The data below:

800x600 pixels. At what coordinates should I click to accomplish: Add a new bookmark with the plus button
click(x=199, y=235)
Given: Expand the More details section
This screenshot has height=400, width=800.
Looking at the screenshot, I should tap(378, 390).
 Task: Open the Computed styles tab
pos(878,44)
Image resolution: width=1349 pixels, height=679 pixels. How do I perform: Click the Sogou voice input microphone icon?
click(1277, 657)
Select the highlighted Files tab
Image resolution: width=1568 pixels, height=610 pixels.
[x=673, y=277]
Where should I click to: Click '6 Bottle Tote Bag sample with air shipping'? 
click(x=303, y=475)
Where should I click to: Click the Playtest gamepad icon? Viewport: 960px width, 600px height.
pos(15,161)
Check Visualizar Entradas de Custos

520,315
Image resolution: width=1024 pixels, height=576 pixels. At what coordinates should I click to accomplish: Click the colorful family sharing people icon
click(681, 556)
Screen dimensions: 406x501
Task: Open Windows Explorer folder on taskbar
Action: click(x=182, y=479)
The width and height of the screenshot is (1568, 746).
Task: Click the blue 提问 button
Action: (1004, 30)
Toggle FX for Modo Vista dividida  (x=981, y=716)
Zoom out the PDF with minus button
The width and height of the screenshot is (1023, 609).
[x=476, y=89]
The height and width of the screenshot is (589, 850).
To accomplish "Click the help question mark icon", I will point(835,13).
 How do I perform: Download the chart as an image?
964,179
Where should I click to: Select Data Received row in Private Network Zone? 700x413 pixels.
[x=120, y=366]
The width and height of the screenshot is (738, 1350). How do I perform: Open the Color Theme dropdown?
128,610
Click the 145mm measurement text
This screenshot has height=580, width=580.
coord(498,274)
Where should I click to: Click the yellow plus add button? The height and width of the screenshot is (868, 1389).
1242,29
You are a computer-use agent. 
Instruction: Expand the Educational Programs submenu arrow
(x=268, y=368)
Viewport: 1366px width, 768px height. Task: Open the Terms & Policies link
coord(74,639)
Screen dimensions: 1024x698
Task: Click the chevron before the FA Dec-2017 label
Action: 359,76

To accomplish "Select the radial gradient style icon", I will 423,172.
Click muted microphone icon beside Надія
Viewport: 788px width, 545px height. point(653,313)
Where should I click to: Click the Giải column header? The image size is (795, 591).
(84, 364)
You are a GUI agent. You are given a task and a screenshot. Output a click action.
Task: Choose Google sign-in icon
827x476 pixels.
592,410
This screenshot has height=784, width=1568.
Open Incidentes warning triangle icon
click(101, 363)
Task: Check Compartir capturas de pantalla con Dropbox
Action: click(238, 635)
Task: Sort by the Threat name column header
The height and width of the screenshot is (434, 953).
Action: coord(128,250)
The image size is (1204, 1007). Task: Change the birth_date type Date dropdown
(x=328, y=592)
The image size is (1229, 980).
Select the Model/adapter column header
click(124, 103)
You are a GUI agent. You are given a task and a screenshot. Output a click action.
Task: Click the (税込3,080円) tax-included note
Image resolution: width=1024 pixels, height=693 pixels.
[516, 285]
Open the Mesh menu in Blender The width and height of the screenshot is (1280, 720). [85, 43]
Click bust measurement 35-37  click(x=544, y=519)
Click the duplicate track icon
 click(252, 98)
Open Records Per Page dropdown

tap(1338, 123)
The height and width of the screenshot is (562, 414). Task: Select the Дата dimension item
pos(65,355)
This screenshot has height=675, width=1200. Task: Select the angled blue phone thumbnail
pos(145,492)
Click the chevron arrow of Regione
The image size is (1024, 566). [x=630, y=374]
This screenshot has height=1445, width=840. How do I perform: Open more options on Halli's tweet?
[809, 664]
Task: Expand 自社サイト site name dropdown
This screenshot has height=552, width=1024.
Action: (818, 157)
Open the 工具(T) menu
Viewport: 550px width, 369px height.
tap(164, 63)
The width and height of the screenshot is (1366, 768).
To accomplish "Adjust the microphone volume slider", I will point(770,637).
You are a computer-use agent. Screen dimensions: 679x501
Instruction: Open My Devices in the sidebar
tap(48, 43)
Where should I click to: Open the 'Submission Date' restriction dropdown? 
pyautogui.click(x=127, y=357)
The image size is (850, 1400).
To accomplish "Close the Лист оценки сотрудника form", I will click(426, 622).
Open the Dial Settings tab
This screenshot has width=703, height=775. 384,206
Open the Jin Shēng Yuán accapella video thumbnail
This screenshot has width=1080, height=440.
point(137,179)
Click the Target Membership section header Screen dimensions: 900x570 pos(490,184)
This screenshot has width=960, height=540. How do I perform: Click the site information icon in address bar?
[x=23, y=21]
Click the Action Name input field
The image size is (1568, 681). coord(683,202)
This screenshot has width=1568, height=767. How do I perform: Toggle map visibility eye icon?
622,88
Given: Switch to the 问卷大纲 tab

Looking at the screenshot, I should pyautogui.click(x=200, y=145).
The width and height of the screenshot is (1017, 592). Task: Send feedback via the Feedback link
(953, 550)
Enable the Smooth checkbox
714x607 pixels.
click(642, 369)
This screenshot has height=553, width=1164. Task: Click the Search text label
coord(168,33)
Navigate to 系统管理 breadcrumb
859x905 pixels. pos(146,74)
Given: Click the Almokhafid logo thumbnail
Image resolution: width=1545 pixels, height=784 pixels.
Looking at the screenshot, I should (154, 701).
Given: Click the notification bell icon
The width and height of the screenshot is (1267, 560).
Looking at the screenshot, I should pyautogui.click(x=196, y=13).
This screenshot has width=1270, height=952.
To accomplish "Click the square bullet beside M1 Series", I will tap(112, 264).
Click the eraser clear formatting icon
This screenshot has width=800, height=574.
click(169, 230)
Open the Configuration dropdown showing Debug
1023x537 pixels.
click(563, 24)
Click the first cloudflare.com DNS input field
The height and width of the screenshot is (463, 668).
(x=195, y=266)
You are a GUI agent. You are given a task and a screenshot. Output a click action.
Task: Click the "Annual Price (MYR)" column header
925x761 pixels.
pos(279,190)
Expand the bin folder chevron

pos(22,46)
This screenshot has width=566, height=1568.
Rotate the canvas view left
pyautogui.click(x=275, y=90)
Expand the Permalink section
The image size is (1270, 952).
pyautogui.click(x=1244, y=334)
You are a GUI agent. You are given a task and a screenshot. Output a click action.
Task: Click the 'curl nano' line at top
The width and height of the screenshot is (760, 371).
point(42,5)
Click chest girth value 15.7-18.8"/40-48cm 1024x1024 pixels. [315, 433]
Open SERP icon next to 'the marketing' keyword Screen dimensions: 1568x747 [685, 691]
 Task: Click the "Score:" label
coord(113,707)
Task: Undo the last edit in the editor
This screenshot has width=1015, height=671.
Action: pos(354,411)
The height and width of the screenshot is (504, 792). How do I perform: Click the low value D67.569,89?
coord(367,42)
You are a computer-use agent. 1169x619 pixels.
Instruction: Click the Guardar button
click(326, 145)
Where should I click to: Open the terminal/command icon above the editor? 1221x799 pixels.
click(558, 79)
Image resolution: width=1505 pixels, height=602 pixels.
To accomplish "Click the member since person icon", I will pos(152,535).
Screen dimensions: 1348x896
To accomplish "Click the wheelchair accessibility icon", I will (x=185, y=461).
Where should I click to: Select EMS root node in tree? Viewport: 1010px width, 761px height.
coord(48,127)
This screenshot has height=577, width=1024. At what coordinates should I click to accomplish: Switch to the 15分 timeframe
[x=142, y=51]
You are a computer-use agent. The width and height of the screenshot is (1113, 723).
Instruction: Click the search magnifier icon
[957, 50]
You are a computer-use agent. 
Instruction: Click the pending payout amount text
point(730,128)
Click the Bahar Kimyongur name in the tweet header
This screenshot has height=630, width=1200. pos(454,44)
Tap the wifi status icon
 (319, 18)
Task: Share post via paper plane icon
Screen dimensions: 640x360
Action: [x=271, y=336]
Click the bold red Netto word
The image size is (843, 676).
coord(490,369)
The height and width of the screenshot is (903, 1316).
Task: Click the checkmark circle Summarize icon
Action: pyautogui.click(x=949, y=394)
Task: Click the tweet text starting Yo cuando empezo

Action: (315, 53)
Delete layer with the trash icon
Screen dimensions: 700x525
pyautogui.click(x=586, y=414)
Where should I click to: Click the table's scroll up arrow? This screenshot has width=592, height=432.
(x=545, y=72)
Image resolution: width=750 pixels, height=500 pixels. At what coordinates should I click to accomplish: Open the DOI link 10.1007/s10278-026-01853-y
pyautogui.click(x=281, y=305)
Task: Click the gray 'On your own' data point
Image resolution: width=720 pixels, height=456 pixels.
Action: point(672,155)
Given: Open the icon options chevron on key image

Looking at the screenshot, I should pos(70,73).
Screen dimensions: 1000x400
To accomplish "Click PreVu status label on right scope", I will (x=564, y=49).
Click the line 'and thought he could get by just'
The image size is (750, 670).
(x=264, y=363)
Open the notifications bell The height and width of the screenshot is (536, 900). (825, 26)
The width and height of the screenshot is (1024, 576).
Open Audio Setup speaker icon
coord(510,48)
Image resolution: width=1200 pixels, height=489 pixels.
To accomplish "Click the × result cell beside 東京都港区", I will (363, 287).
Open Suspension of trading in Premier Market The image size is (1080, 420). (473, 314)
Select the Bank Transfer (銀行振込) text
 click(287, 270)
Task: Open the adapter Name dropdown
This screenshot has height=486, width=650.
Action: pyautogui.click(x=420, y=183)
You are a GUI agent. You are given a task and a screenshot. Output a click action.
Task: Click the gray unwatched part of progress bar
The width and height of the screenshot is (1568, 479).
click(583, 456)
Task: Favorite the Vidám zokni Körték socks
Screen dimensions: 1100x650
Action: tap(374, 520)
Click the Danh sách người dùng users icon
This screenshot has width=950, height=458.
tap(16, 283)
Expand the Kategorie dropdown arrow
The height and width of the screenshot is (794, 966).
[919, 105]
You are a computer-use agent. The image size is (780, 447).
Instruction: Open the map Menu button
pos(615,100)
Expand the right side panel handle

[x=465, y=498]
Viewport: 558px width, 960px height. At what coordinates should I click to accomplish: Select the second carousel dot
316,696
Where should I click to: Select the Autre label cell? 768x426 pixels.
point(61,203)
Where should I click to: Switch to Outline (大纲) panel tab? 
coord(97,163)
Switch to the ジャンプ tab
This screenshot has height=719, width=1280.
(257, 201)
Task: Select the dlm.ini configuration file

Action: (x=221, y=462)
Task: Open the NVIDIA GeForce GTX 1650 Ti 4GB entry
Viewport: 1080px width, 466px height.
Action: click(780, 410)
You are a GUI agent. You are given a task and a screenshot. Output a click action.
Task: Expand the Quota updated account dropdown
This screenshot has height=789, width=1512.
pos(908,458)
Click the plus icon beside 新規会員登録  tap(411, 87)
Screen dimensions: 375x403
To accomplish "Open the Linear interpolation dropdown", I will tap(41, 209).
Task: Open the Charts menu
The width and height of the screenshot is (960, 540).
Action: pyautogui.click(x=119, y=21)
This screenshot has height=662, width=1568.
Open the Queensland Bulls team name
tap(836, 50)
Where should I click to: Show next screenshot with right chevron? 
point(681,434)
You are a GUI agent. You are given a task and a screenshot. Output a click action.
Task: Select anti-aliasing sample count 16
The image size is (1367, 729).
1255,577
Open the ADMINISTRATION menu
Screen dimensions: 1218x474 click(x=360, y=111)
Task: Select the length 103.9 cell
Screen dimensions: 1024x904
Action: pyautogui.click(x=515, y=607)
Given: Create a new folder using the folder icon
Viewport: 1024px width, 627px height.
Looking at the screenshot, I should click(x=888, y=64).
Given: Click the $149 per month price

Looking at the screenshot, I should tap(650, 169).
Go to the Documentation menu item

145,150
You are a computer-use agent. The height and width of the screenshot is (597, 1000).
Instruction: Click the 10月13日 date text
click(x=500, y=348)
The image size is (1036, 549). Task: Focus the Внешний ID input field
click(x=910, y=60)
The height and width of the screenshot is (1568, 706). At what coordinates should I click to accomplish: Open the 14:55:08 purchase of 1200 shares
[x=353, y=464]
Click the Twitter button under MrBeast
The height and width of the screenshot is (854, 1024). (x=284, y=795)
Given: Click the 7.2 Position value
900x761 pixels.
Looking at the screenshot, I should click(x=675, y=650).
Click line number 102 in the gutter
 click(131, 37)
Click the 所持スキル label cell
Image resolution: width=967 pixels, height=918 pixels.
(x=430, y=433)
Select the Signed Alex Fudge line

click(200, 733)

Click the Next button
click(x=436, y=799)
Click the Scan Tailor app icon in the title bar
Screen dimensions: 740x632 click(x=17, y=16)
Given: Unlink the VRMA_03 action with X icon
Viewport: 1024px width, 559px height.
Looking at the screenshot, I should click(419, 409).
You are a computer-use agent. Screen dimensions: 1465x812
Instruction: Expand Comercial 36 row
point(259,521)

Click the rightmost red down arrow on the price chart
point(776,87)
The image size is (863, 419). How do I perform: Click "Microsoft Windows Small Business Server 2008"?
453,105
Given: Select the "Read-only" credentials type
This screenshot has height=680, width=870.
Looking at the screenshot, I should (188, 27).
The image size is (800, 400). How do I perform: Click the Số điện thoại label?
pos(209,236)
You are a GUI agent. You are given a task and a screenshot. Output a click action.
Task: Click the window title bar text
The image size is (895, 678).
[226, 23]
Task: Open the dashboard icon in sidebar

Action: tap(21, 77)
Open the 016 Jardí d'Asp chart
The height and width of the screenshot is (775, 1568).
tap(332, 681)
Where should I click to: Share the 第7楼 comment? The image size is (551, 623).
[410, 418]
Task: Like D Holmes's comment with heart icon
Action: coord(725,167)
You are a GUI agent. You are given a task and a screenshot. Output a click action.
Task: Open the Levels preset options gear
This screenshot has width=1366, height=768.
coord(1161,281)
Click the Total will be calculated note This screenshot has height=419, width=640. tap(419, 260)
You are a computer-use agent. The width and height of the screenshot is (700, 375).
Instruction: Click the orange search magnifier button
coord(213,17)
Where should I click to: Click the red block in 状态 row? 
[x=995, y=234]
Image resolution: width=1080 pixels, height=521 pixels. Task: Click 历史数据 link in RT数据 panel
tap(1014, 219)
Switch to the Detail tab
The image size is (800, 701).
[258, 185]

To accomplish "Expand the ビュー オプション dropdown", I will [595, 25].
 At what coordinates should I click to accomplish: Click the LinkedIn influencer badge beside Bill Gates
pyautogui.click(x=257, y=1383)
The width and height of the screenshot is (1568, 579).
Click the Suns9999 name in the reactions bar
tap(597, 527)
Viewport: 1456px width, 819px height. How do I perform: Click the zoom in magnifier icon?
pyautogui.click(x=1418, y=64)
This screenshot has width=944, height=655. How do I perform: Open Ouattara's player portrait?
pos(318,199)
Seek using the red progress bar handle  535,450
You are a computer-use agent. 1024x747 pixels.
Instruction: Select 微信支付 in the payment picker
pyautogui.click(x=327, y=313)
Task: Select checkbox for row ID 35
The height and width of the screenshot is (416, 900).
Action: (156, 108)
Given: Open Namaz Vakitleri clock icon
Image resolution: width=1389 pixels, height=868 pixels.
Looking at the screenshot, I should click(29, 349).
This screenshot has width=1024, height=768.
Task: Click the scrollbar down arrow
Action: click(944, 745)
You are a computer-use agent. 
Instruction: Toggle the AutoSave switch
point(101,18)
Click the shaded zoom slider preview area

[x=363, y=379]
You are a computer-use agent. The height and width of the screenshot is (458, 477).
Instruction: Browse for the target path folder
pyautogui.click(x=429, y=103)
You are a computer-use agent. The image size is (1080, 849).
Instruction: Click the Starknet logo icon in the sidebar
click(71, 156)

End of The data.

To do:
Scan the material above line by line and report how many lines contain the word "checkbox", nothing further.

Solution for this problem:
2